# Uncovered a Vintage Art Deco door handle



## RCO (Jul 15, 2018)

something about Friday nights this year , also found the 1913 penny and Orange cap on Friday nights this summer . but this Friday I was poking around the site of an old hotel which is near some railway tracks and in a pile of old shingles I saw a piece of metal and pulled this out 


I'm no expert when it comes to architectural salvage but everyone I showed it too thinks its really old , I was thinking 1920's or 30's art deco era but I found a local history book that talks about this hotel and its goes back much further to 1890's . also mentions that they specially were targeting the upper crust and used high end woods and such in the hotel design . 


it has no markings or anything that indicates who made it or when , its fairly large around 11 inches tall and 2 1/2 wide . the key hole in it is clearly for an older style key . 

there is numerous designs on it , including an "owl " , the sun , flowers/plants , vases , a thistle .


----------



## Old Wiltshire (Jul 15, 2018)

-

Possibly more Art Nouveau/Arts & Crafts rather than Art Deco?

​


----------



## RCO (Jul 15, 2018)

Old Wiltshire said:


> -
> 
> Possibly more Art Nouveau/Arts & Crafts rather than Art Deco?
> 
> ​





according to Wikipedia " art nouveau " was popular between 1890-1910 , which would of been the early days of this hotel 


also I haven't made any attempts to clean it , this was pretty much what it looked like when I found it


----------



## Robby Raccoon (Jul 15, 2018)

I agree with Old Wiltshire. Art Nouveau was most popular then in Europe, but it was still very strong in America (and, we assume, Canada) in the 1920s. Art Deco is more of a later 1920s movement.
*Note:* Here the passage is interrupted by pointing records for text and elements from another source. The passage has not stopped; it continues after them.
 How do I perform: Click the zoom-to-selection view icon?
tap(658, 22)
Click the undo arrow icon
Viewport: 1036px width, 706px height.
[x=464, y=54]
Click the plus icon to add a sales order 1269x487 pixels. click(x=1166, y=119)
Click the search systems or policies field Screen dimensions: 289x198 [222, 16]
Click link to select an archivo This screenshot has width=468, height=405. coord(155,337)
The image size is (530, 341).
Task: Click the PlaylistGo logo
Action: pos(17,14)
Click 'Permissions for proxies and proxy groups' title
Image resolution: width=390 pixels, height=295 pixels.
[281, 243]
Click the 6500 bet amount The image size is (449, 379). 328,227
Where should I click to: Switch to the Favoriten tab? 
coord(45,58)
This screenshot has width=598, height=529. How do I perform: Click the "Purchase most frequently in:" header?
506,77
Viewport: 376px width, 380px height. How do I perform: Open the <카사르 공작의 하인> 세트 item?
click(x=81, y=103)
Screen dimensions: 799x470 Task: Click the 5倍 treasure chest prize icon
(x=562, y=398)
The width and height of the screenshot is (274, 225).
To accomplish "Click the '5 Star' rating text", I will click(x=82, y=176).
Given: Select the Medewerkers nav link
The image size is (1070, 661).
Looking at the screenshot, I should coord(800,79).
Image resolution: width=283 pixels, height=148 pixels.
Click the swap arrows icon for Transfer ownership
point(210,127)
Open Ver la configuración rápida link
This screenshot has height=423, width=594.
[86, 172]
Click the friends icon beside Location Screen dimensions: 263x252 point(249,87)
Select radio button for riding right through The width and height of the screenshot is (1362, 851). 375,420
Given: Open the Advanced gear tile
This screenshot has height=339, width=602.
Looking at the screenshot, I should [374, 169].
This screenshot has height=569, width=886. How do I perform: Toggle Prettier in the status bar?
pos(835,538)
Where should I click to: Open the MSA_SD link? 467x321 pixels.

My room is full of Art Nouveau stuff and is set for 1918. Art Deco dominated the 1930s.


----------



## historic-antiques (Jul 18, 2018)

Beautiful designs!!  You don't find such craftsmanship today!!  Great find, and probably worth money (house remodeler or decorator especially)


----------



## RCO (Jul 18, 2018)

historic-antiques said:


> Beautiful designs!!  You don't find such craftsmanship today!!  Great find, and probably worth money (house remodeler or decorator especially)




the detail and craftsmanship are clear indicators of its age , we just don't make stuff like this today . its to bad there isn't some markings on it which name a company as a way to date and trace it to its maker 

really have no clue as to its value , was going to try and gently clean it up a bit , see if some of the rust and stains come off 

but at this points its a neat souvenir of a vintage and long forgotten hotel


----------